Turnaround advice: Instilling accountability in an IT organisation is key. “I was taken aback by the inability of people to understand and realise and accept their personal accountability in the results of the business,” Williams says.

Centralising vision

Change agent: Eric Johnson, then CIO of DocuSign, now CIO of Talend

Eric Johnson joined digital signature software maker DocuSign as its first CIO in 2014 to find IT operating with “just a few folks holding things together with bailing wire and chewing gum.” Johnson, who in January became CIO of software maker Talend, says there was no central IT organisation. “The folks that were there were doing a valiant job, but there was no strategy, vision or structure,” Johnson says.

DocuSign hired Johnson to build up the organisation and drive scale. He first had to fix cloud computing consumption purchased by “people running around with credit cards” without rhyme, reason or oversight. “People think that if you go to the cloud it is all unicorns and rainbows, but it’s still hard work,” Johnson says of the challenges managing cloud software.

Johnson quickly hired new staff and created architectural governance around cloud consumption that is predicated on need rather than desire, balancing public cloud services with a private cloud. This initiative informed a self-service model, enabling engineers to reduce the time to complete computing tasks from 6 to 8 weeks to 6 minutes.

Johnson also built a data analytics program, based on the Snowflake cloud data warehouse, from scratch to help DocuSign track and eventually predict the likelihood that a customer will churn. For example, low usage and adoption of DocuSign suggests the risk of customer churn. Employees visualized business insights with software from Qlik. Johnson says the biggest challenge building out this platform involved ensuring the systems had clean, quality data, which would ideally help yield the most trustworthy results.

Turnaround advice: A modern IT organisation must not only partner with the business but have thought leadership concerning the business. “I don’t go into org to be a ticket-taking type,” Johnson says. “It’s all about the culture,” Johnson says. “Many times you can change the culture with the staff that’s there, but sometimes you have to reboot the staff.”

Reining in financial mismanagement

Change agent: Vennard Wright, CIO of Washington Suburban Sanitation Commission

Vennard Wright encountered a culture of complacency when he joined WSSC, a water services organisation that handles 480,000 accounts for the two largest counties in Maryland, in January 2017. Public sector employees, “aging in place” and comfortable with the status quo spent money on IT as if they were flush with cash.

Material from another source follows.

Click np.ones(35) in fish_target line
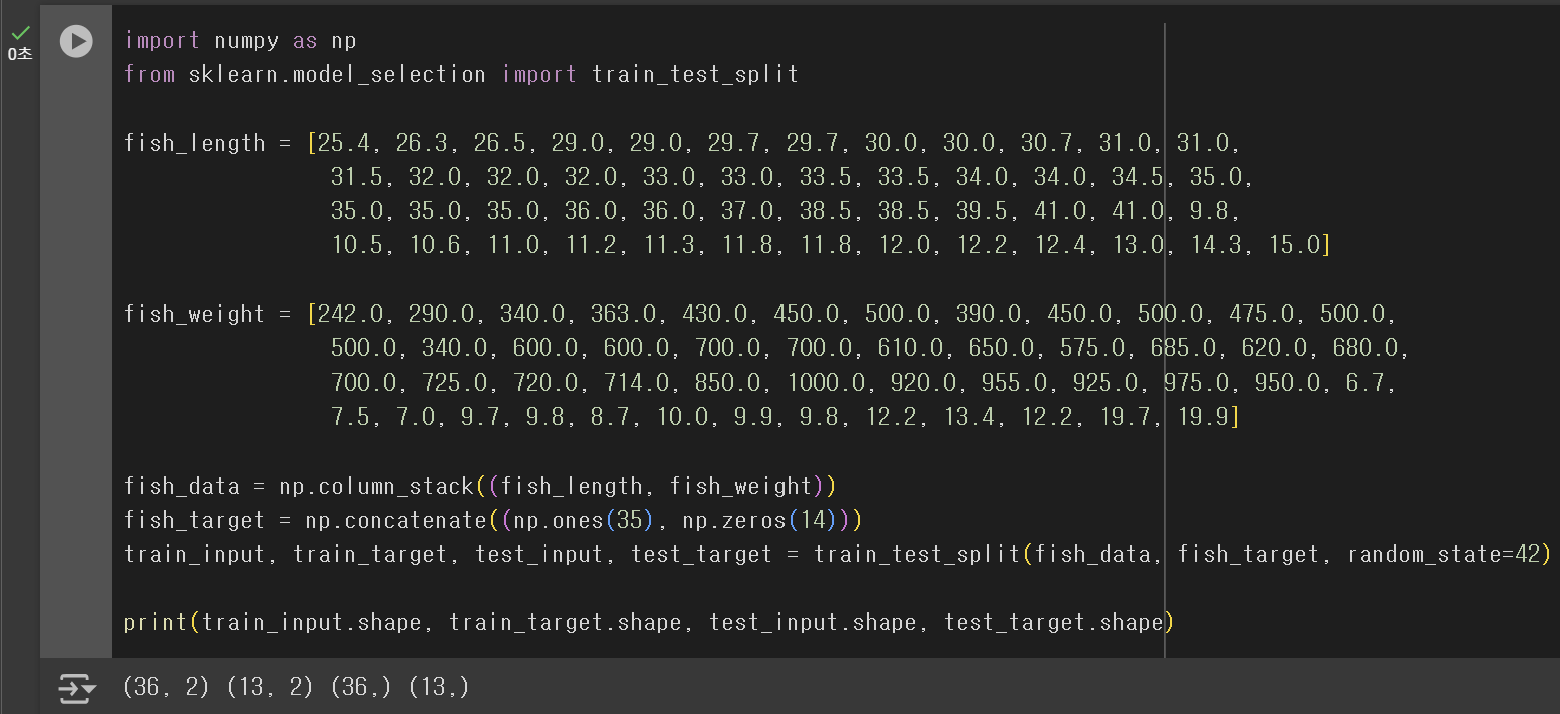The width and height of the screenshot is (1560, 714). tap(592, 521)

Wright quickly learned why: No single personal was responsible for financial management in the IT organisation. “No one could say how much money we were spending on what,” Wright says.

Wright hired a financial manager and streamlined processes, adding controls and processes for expenses. But the Wild West approach carried over to contract management, so Wright streamlined contracting, reducing the number of consultants procured, as well as the rates they could command for service escalation. “We put a better cost management structure in place,” he says, adding that he ultimately signed off on all expenses.

Wright also added governance for project management, eliminating work redundancy performed by cross-functional teams and ensuring more visibility into how IT projects were executed. And he created standardised operating procedures to ensure that WSSC leveraged repeatable processes. This made it easier for the business to understand how to interact with IT.

Turnaround advice: Leading change at an organisation sometimes requires CIOs to eradicate “hero culture,” in which IT rides in to save the day from a failed implementation. “We needed to get away from the culture of being heroes responding when something happened to being a lot more deliberate in how we operated,” Wright says.